A 4-Year-Old Girl in Significant Distress

Alba Morales Pozzo, MD


March 05, 2019

The problem of DVT in children has become significant, yet evidence-based guidelines for the treatment of pediatric patients with DVT are lacking.[11] Current management recommendations are based on adult data, large tertiary care pediatric center observations and experience, and consensus statements of pediatric specialists.

In the acute setting, the goals of therapy for venous thromboembolism include re-establishing flow through the occluded vessel, preventing thrombus extension, and preventing embolism. Heparins (unfractionated and low-molecular-weight) are still used most often to treat DVT in children. Low-molecular-weight heparin has the advantage of lower risks for bleeding and heparin-induced thrombocytopenia compared with unfractionated heparin.[4] Pediatricians have the longest experience with unfractionated heparin, which has the disadvantage of increased bleeding risk and the requirement of normal antithrombin III levels. The suggested duration of anticoagulation is approximately 3 months; however, case reports have documented treatment for as long as 6 months.[7] Because heparin is administered once or twice daily subcutaneously, this places a significant burden and trauma on young children and their caretakers.

Children, especially toddlers, who have diabetic ketoacidosis seem to be at an increased risk of developing CVC-related DVT. If placement of a CVC is absolutely required for resuscitation, it should be immediately removed after the acute rehydration goals have been achieved. Prophylaxis with low-molecular-weight heparin should be considered in patients who require prolonged use of CVCs for prevention of DVT. A review of the impact of CVC use on the incidence of pediatric thromboembolism describes the potentially life-threatening complications that can arise from the use of CVCs in critically ill children and highlights the need for clinical studies that can lead to the delineation of guidelines for the safe use of CVCs in this fragile population.[12]
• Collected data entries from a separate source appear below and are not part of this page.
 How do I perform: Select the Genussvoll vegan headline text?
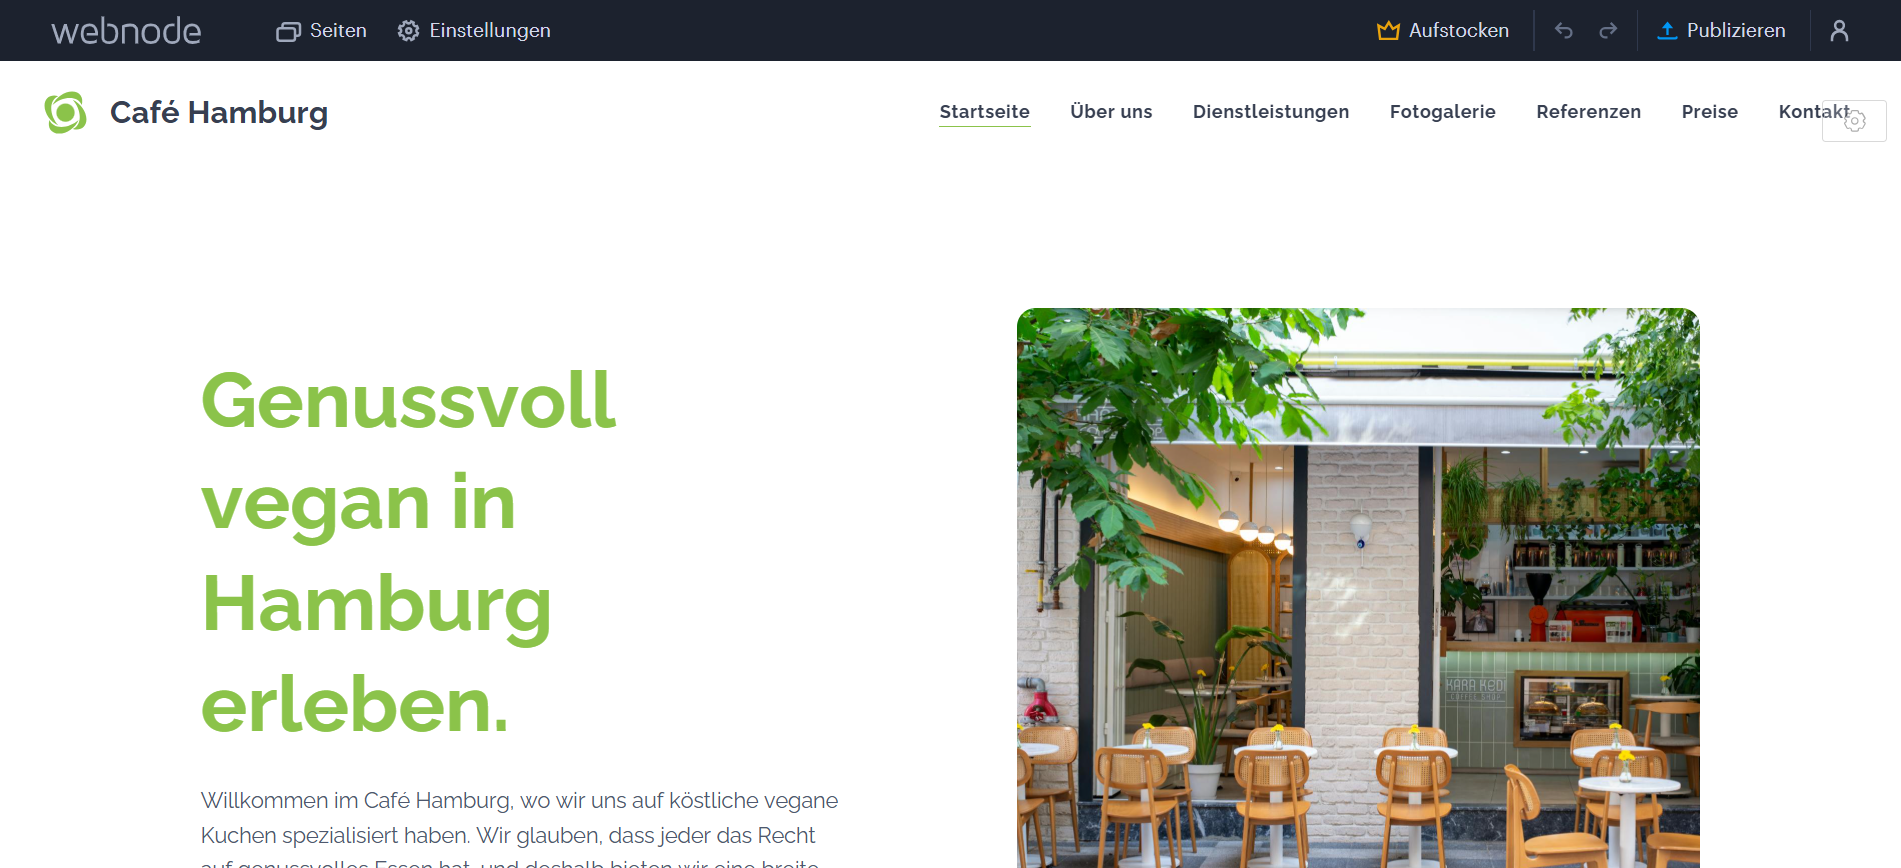click(x=409, y=553)
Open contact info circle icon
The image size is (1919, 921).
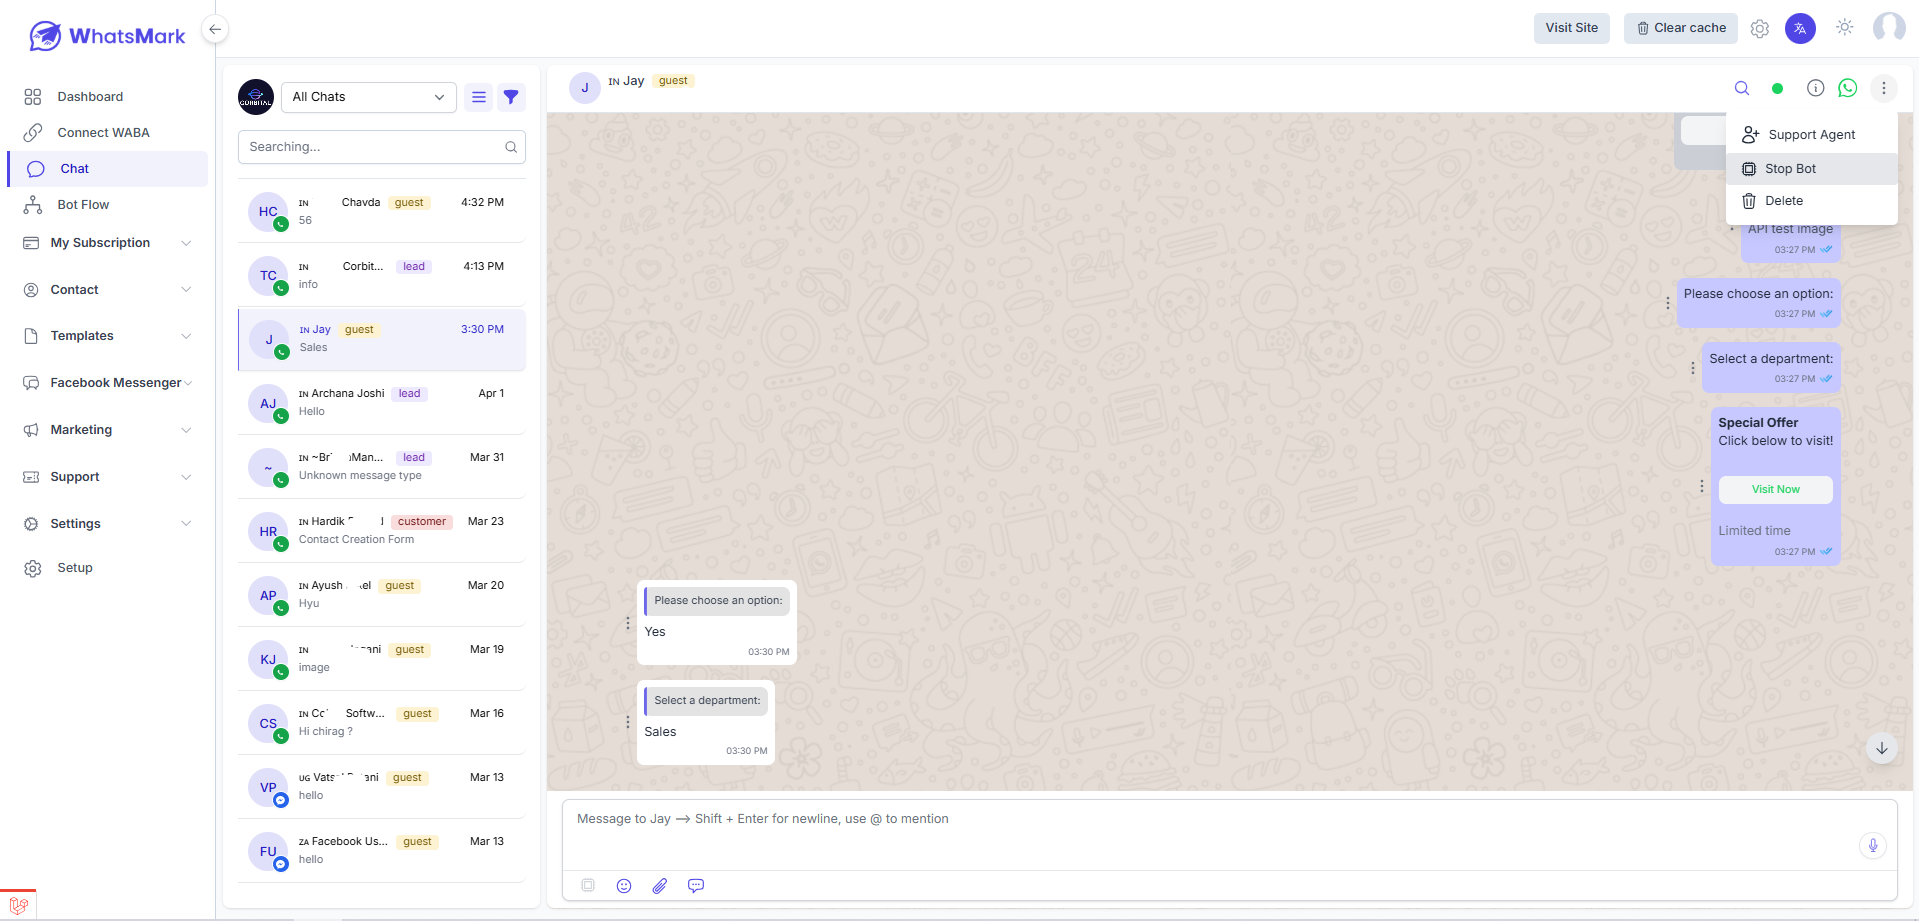(1816, 88)
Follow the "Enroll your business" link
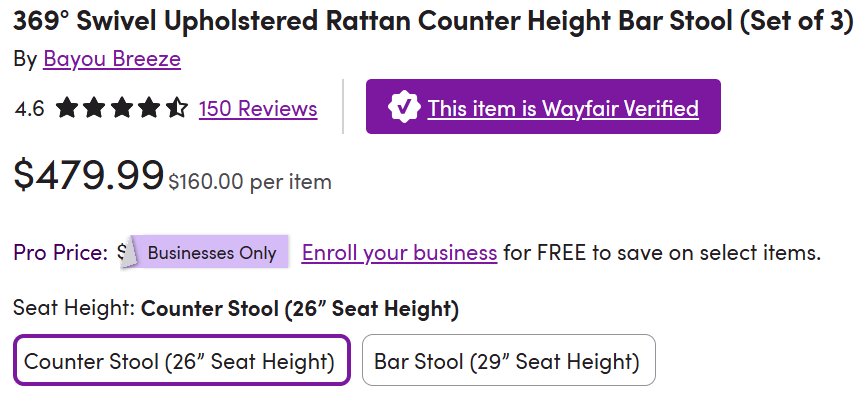Viewport: 868px width, 406px height. pyautogui.click(x=399, y=252)
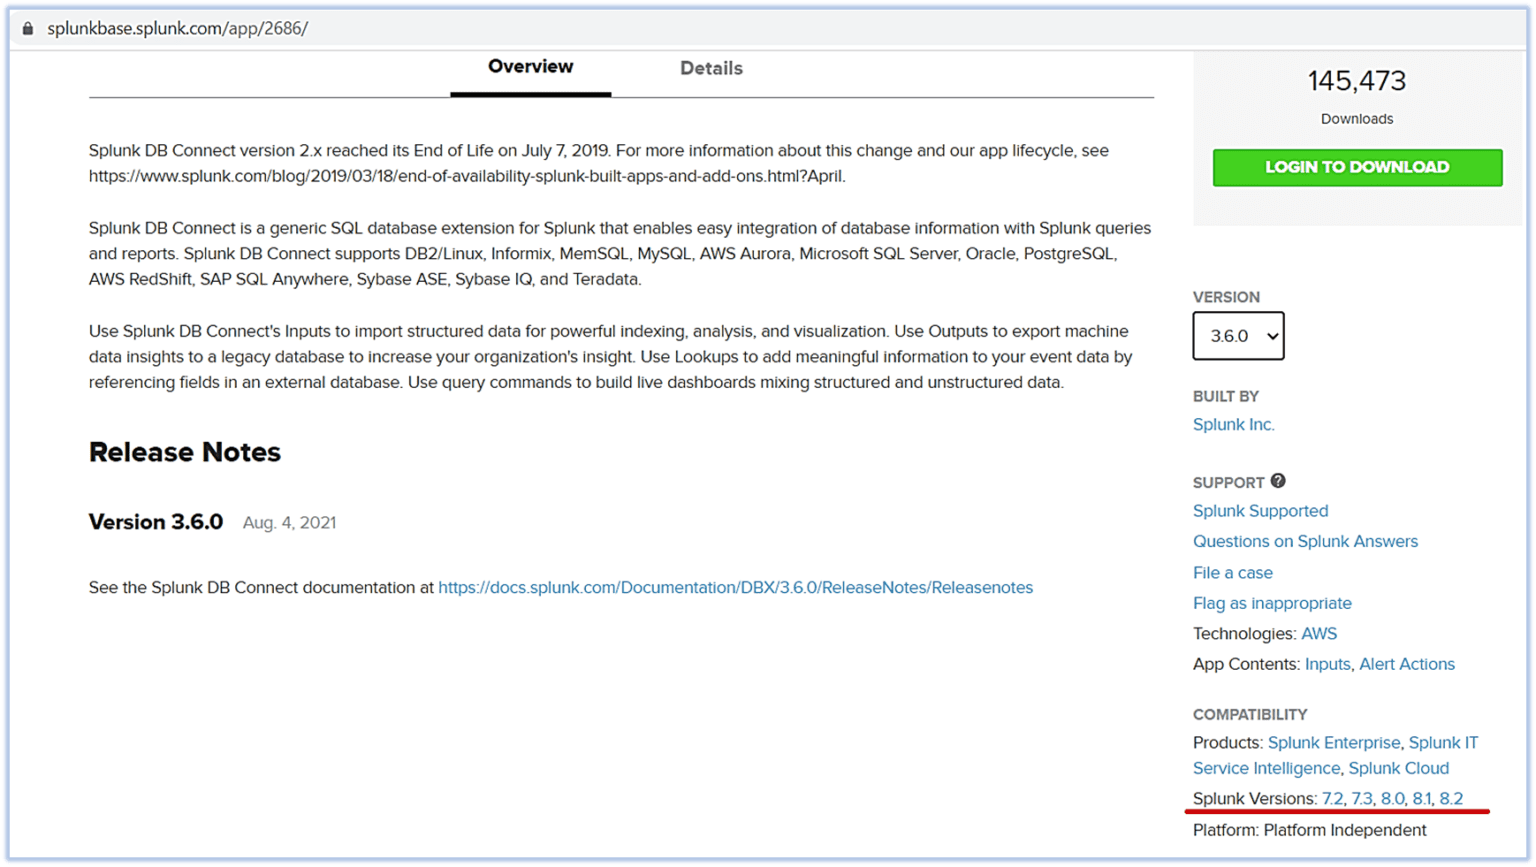Open the AWS technologies link
Screen dimensions: 1536x867
pos(1319,633)
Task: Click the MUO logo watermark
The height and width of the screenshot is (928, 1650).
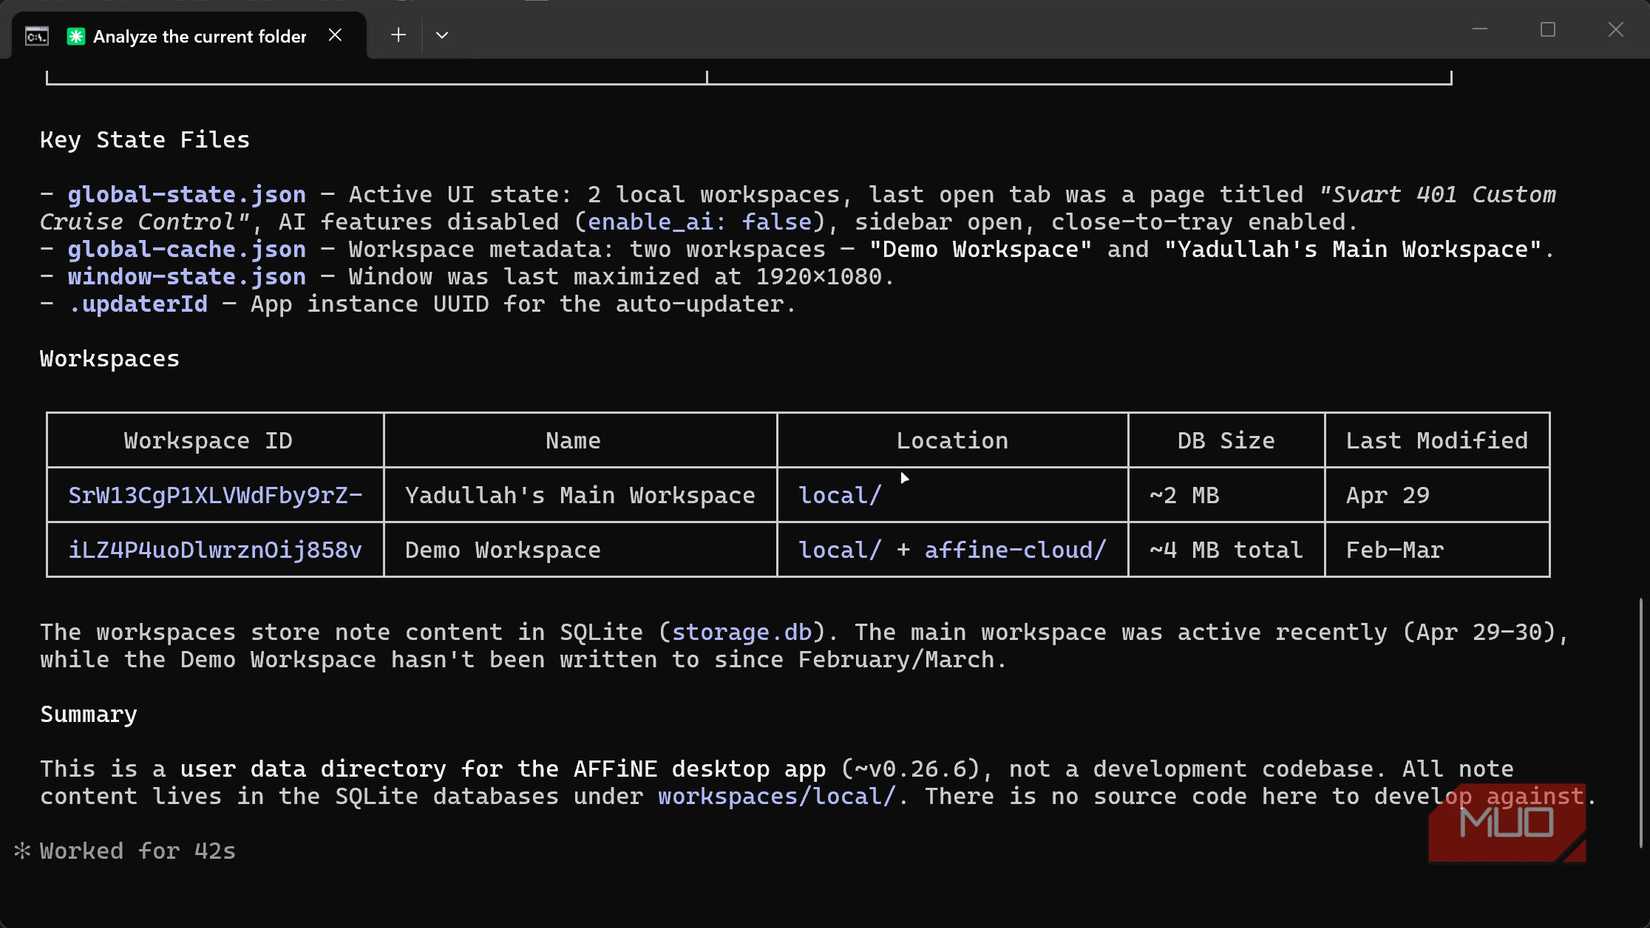Action: tap(1506, 823)
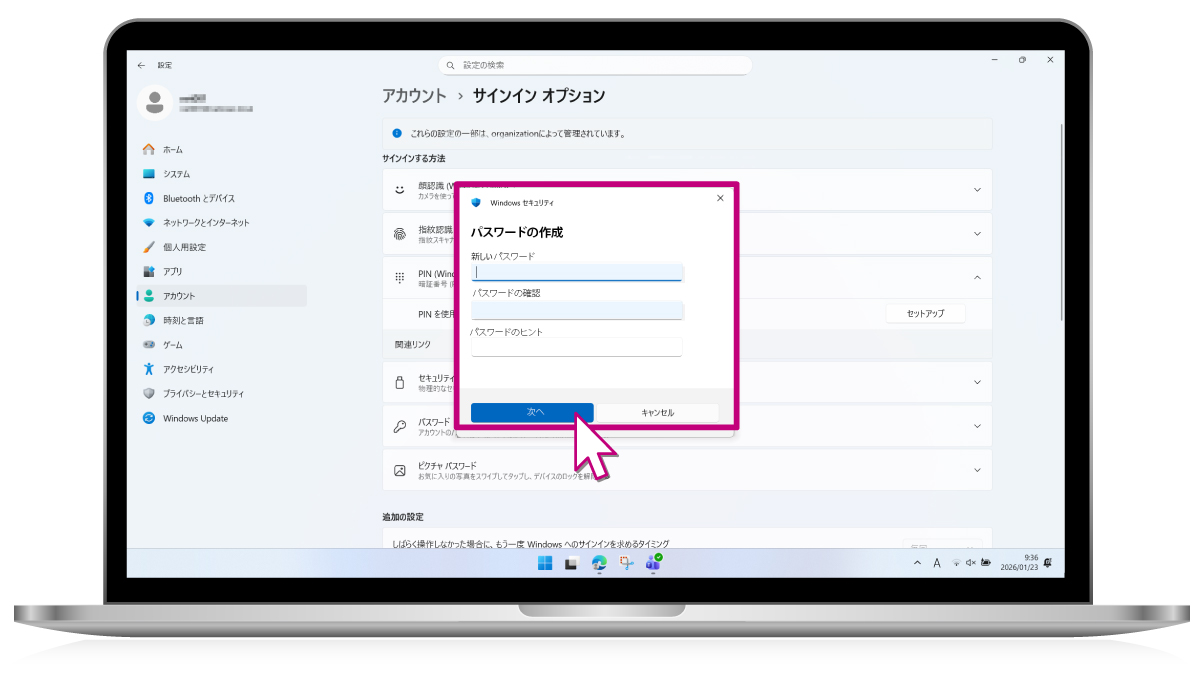Open the Microsoft Edge taskbar icon
This screenshot has width=1200, height=700.
[x=599, y=563]
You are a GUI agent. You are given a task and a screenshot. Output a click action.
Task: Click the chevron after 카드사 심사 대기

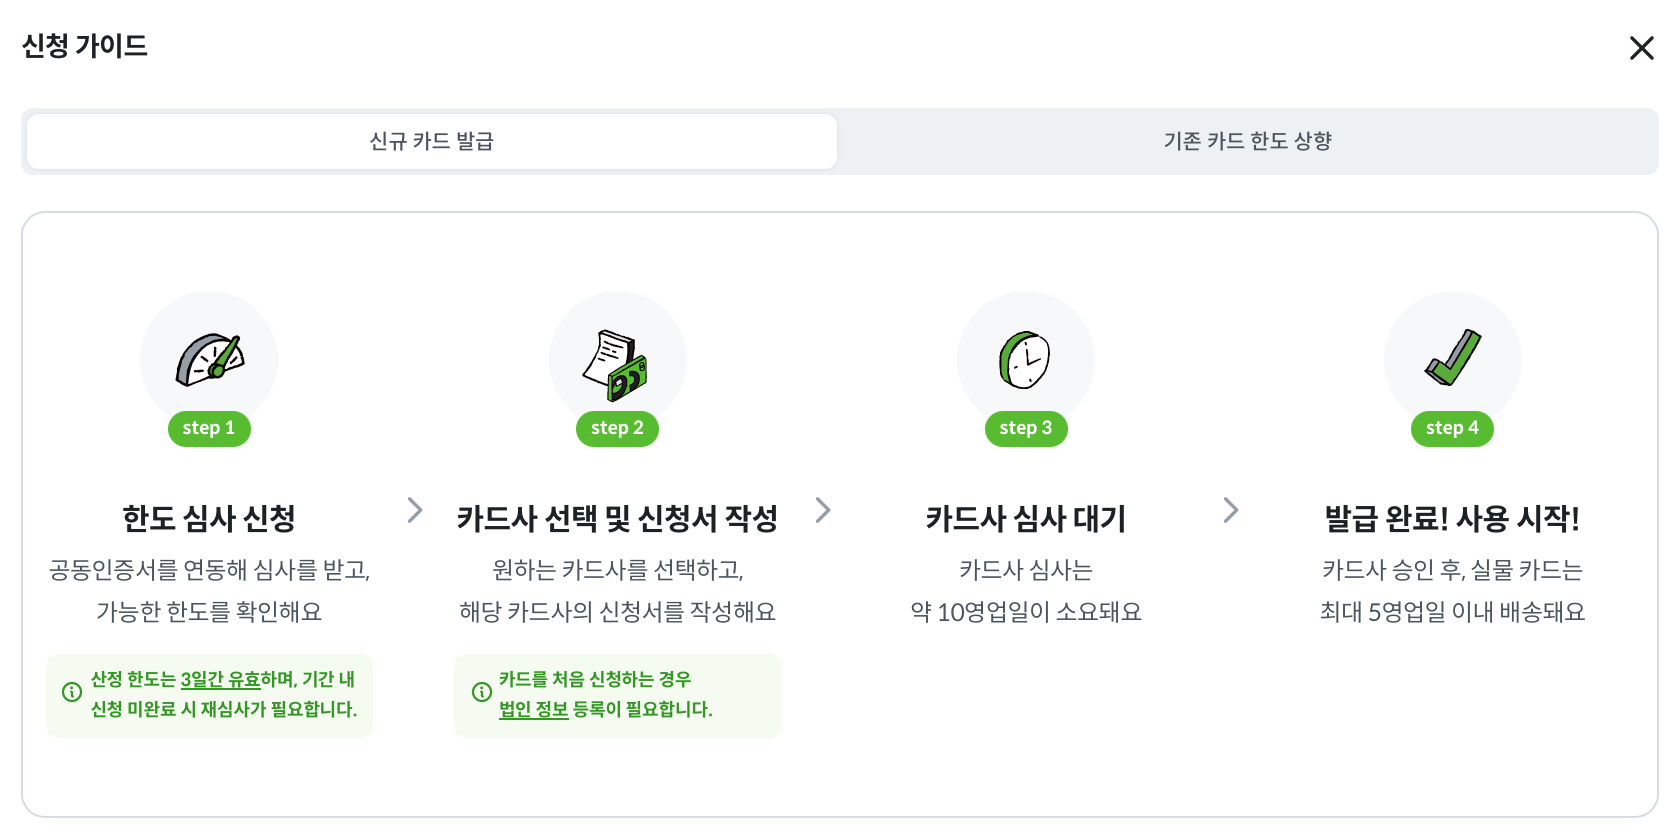click(x=1231, y=510)
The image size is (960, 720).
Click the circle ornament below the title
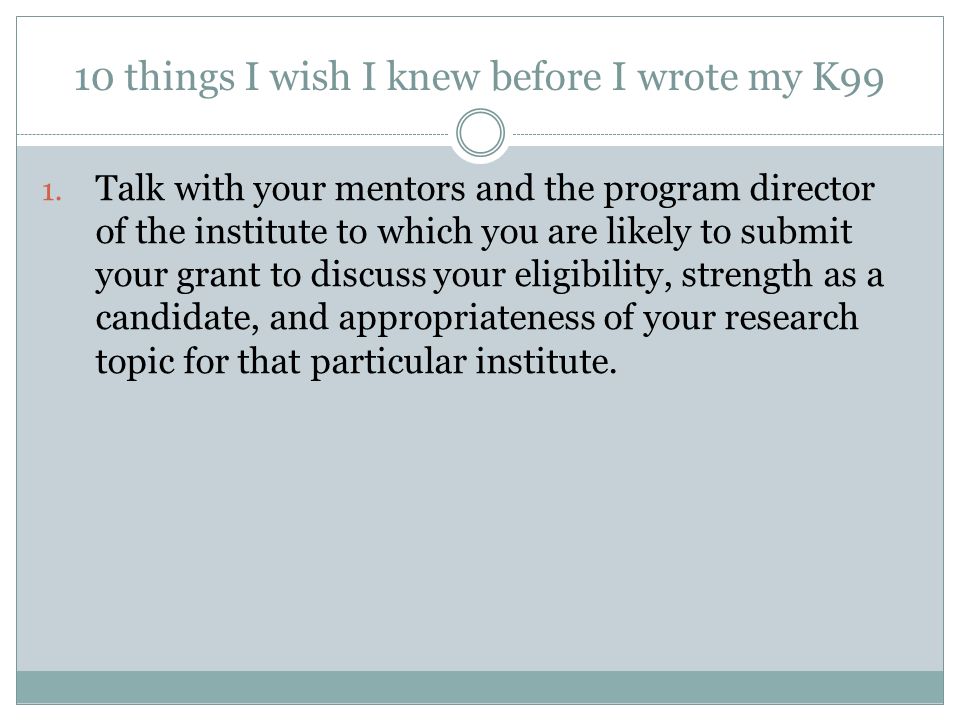(x=481, y=133)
The patient in this case underwent Doppler ultrasound of the right lower extremity, which confirmed the diagnosis of DVT. Biochemical markers for coagulation disorders were negative. All of her coagulation factor levels were measured within normal limits. Therapy with subcutaneous low-molecular-weight heparin was initiated on the second to last day of hospitalization. Her signs and symptoms had completely resolved by her 6-week follow-up appointment in the pediatric diabetes clinic. Heparin treatment was continued for 6 months after discharge from the hospital and then discontinued without complications.